**Work to be completed**
Print exactly the lines below between the line holding "You are a computer-use" and the line holding "Instruction: Click the", inclusive, and nothing more.

**The input**
—————

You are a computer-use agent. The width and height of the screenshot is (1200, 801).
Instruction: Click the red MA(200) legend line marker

—————

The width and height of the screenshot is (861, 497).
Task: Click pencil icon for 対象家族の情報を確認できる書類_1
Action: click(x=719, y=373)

—————

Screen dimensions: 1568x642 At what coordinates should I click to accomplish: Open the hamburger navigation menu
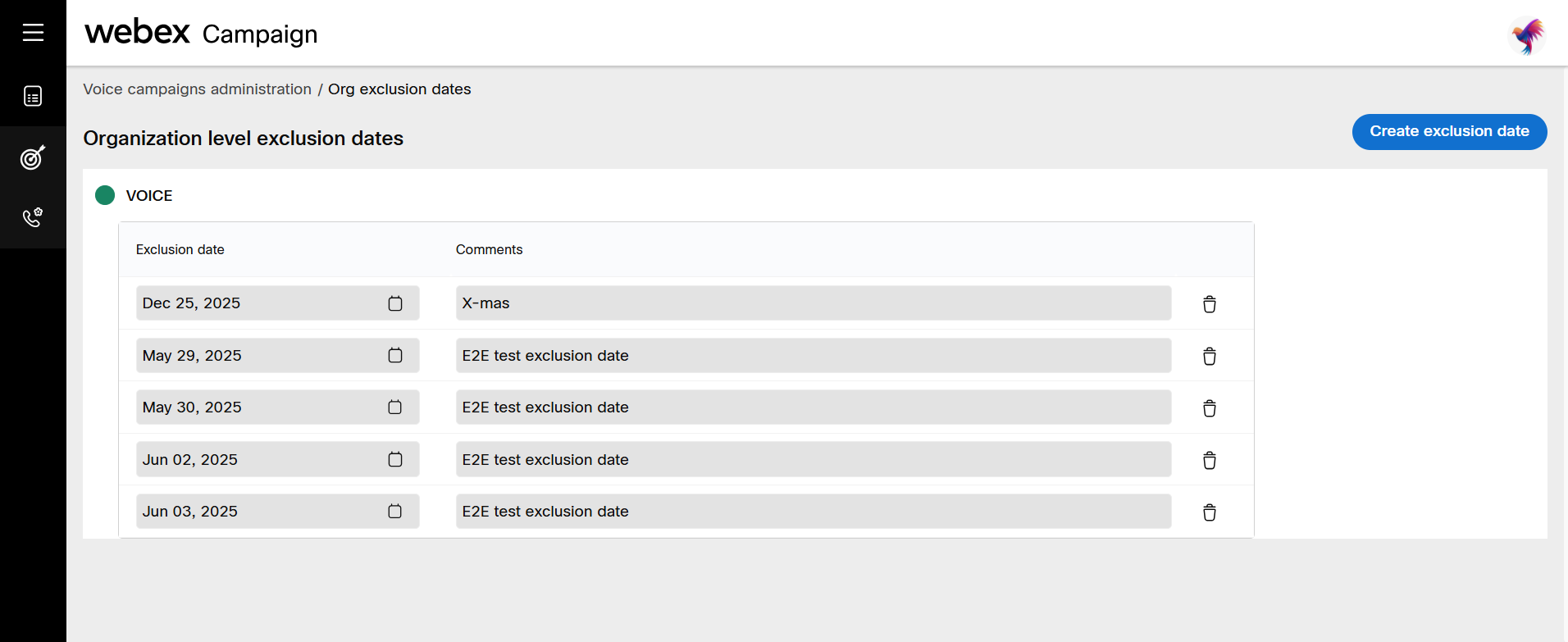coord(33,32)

—————

**Exercise solution**
You are a computer-use agent. The width and height of the screenshot is (1200, 801).
Instruction: Click the red MA(200) legend line marker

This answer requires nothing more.